Goal of the exercise ::
Write out again, unchanged, the line that has "Click the 最佳角度 column header" and each following line through the end of the entries below; leave pictures out.

>>>>>

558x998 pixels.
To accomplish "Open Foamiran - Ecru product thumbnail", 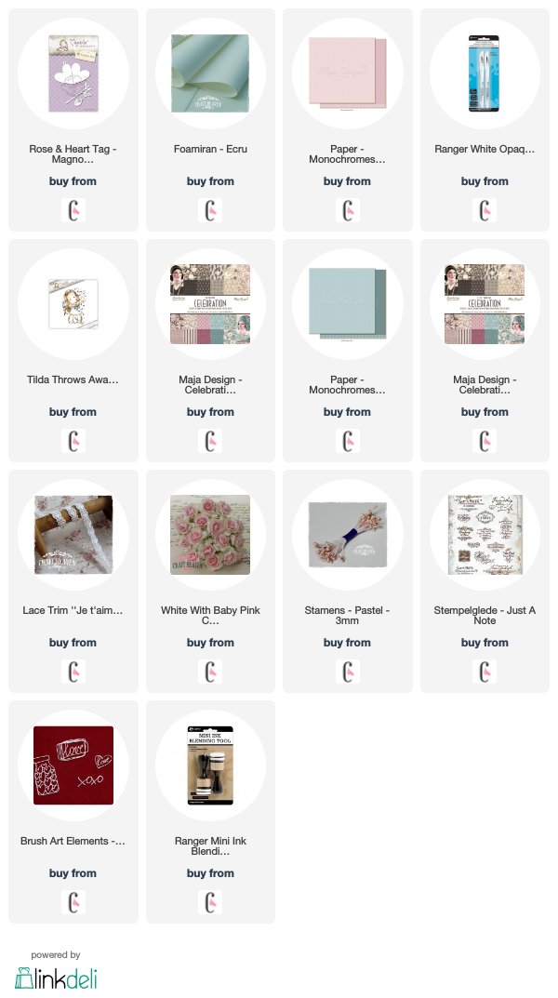I will click(210, 73).
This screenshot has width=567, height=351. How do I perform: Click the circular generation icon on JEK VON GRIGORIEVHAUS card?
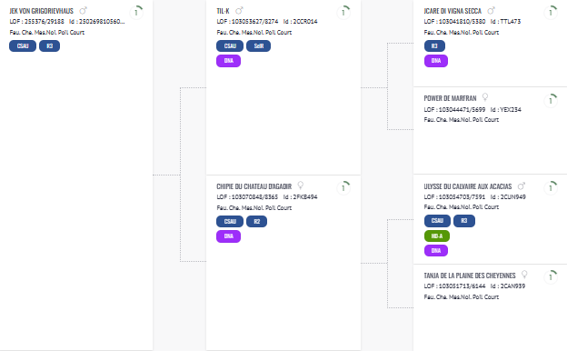[136, 13]
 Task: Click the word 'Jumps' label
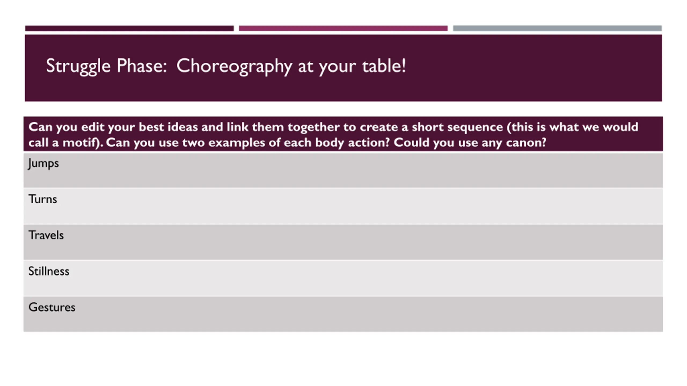[x=43, y=163]
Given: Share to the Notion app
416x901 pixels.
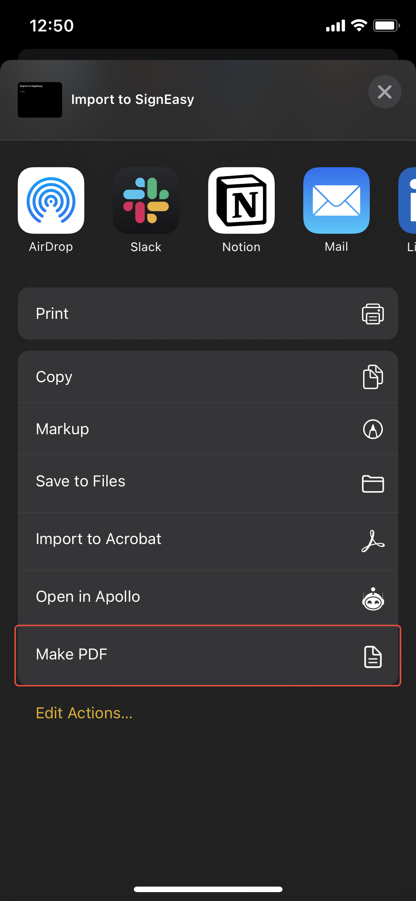Looking at the screenshot, I should coord(241,200).
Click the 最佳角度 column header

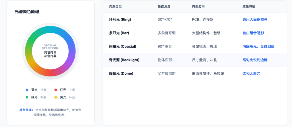164,6
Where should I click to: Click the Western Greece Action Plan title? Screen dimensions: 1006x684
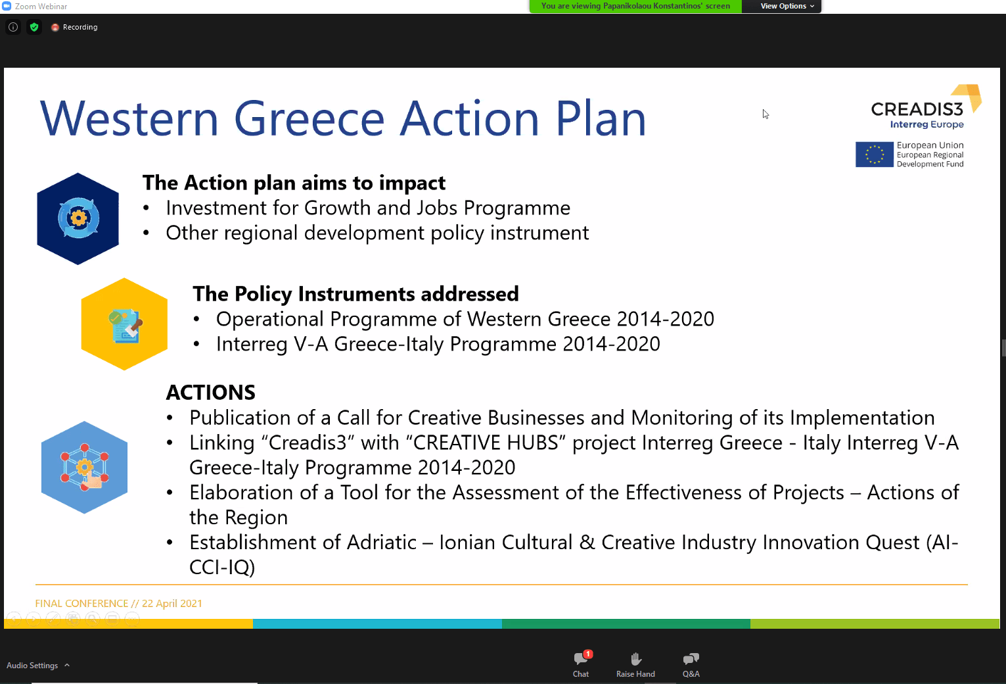343,119
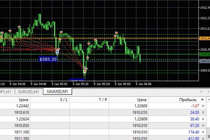Image resolution: width=210 pixels, height=140 pixels.
Task: Close the position showing 24.00 profit
Action: pos(203,112)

<<<<<

Written solution ::
Click the 最佳角度 column header

164,6
Where should I click to: Click the Western Greece Action Plan title? Screen dimensions: 1006x684
343,119
Image resolution: width=210 pixels, height=140 pixels.
Task: Close the position showing 24.00 profit
Action: pos(203,112)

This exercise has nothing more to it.